(Entries shown)

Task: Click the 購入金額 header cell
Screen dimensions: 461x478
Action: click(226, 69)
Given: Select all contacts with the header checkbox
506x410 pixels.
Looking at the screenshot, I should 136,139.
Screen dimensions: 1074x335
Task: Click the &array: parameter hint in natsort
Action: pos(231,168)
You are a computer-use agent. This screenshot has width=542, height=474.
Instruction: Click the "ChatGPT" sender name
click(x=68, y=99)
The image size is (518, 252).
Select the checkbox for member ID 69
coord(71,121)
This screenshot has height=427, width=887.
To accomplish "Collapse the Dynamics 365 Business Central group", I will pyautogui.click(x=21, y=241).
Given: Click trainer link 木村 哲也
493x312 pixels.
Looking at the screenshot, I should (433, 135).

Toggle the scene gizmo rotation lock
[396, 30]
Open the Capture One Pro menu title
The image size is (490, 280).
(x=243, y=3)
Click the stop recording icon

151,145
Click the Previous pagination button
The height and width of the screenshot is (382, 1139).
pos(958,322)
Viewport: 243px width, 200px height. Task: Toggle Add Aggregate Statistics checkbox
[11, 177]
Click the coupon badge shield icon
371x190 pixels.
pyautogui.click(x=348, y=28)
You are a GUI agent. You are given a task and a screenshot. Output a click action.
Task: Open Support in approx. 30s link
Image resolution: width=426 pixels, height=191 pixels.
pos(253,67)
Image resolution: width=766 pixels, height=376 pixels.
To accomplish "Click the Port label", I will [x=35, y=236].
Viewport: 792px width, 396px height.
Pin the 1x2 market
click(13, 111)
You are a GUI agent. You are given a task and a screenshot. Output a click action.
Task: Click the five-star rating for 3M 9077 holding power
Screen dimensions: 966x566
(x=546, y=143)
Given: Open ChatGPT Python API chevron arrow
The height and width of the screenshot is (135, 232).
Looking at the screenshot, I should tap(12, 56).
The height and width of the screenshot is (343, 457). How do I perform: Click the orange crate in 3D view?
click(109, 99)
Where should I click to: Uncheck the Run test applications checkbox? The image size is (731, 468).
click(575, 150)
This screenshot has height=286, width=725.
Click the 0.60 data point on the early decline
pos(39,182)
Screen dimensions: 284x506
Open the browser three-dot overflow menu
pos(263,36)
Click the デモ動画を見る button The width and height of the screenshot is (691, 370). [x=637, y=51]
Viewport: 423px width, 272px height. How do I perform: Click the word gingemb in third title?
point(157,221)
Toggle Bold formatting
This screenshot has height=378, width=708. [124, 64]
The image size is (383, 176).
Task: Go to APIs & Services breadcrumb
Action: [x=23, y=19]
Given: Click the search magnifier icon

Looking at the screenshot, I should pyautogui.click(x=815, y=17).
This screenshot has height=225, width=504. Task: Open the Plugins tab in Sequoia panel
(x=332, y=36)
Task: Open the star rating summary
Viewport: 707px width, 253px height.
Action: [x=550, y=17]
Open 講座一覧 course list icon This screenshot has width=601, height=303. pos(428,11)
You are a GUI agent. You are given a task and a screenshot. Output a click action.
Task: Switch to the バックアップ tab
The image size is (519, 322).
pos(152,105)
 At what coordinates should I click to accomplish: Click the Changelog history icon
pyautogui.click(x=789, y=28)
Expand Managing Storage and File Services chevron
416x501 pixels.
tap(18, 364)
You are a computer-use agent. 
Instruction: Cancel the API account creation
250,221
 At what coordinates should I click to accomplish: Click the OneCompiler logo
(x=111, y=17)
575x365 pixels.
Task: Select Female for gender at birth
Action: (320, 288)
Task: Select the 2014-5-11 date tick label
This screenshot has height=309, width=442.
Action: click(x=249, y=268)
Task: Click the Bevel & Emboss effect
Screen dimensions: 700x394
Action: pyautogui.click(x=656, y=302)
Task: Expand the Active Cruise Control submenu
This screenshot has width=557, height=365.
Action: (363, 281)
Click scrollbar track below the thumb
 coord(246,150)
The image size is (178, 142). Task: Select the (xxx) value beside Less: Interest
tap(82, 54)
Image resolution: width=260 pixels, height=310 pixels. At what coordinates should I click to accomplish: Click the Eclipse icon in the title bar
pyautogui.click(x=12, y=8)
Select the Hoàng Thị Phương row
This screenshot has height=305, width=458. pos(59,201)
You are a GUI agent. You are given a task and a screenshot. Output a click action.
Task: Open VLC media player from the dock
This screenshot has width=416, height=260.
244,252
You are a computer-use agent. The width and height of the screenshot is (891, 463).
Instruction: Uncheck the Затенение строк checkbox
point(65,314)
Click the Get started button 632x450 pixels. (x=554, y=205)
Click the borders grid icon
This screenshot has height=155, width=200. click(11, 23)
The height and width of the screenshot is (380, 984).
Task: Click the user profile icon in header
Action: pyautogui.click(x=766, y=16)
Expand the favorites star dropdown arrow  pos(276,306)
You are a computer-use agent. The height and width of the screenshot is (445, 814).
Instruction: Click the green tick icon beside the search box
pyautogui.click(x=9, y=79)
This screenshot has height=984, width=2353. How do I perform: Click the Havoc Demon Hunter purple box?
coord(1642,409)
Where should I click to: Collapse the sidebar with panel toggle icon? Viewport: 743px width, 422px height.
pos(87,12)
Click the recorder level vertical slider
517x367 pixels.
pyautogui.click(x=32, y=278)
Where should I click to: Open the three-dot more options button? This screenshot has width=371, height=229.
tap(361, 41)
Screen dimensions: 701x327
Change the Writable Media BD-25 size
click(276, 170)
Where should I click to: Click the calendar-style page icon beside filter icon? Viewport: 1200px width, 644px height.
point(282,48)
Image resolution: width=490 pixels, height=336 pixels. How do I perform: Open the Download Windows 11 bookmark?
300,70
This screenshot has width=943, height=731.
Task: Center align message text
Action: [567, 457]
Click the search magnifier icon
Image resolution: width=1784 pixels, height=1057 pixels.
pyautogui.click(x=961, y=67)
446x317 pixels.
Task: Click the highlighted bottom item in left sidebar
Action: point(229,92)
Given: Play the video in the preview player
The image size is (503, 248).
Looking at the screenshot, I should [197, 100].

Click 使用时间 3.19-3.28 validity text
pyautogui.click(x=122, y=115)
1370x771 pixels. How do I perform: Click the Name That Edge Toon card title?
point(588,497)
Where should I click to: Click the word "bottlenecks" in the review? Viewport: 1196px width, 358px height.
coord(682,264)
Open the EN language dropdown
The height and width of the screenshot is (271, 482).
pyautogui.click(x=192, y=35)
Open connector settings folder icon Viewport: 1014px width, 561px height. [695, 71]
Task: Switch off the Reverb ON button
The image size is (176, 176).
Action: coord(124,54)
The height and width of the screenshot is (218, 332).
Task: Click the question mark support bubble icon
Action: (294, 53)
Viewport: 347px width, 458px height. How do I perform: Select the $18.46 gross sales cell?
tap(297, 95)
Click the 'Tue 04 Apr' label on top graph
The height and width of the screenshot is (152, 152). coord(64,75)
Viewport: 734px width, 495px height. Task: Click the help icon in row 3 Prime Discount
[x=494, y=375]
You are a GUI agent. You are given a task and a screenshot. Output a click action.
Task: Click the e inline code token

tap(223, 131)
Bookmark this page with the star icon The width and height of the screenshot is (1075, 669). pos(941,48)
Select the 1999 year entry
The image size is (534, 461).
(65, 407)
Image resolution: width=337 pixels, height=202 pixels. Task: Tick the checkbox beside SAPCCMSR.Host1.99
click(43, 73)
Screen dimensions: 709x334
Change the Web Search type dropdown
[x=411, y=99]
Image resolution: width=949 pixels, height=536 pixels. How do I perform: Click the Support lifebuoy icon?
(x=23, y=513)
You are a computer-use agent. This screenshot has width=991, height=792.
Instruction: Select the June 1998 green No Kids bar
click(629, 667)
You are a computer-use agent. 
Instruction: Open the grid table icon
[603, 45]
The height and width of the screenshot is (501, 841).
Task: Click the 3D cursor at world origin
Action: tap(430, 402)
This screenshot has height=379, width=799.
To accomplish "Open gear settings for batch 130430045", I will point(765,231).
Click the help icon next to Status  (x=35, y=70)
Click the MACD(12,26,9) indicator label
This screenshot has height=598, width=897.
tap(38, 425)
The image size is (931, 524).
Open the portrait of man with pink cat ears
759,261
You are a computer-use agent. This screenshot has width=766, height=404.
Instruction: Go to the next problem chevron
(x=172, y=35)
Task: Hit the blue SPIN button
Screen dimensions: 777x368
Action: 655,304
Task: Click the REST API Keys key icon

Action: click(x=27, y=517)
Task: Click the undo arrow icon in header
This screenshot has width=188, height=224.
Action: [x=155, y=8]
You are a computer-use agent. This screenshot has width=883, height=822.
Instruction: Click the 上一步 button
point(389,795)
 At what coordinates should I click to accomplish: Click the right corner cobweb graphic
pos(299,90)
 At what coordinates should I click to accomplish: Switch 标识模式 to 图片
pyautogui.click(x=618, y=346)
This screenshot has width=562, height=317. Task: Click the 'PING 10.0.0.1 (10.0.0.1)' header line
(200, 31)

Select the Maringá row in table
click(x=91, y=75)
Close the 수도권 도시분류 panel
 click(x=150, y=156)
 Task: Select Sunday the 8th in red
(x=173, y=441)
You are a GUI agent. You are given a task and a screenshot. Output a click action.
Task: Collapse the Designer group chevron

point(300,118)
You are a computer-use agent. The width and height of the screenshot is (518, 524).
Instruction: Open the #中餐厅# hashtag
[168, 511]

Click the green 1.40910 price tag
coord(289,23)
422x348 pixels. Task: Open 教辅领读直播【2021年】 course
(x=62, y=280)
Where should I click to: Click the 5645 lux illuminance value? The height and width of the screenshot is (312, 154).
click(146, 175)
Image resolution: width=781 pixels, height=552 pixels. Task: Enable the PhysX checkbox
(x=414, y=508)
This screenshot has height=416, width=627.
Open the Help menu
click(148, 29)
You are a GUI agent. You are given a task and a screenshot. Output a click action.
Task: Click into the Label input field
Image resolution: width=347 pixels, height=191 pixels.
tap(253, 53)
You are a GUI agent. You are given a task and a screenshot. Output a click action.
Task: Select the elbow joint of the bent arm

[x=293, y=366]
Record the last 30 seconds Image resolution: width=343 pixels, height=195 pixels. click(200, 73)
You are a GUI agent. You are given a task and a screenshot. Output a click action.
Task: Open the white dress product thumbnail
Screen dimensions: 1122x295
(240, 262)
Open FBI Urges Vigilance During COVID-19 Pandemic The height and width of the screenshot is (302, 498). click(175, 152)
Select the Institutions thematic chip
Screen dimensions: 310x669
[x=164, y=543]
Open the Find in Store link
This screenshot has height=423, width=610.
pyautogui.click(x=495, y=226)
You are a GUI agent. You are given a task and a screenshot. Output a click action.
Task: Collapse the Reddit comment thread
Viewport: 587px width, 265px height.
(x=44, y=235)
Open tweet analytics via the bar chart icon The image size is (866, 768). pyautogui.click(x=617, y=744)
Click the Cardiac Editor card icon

(End Entries shown)

To do » Return every line from the records above that holds the word "rating".

Written solution »
Task: Click the five-star rating for 3M 9077 holding power
Task: Open the star rating summary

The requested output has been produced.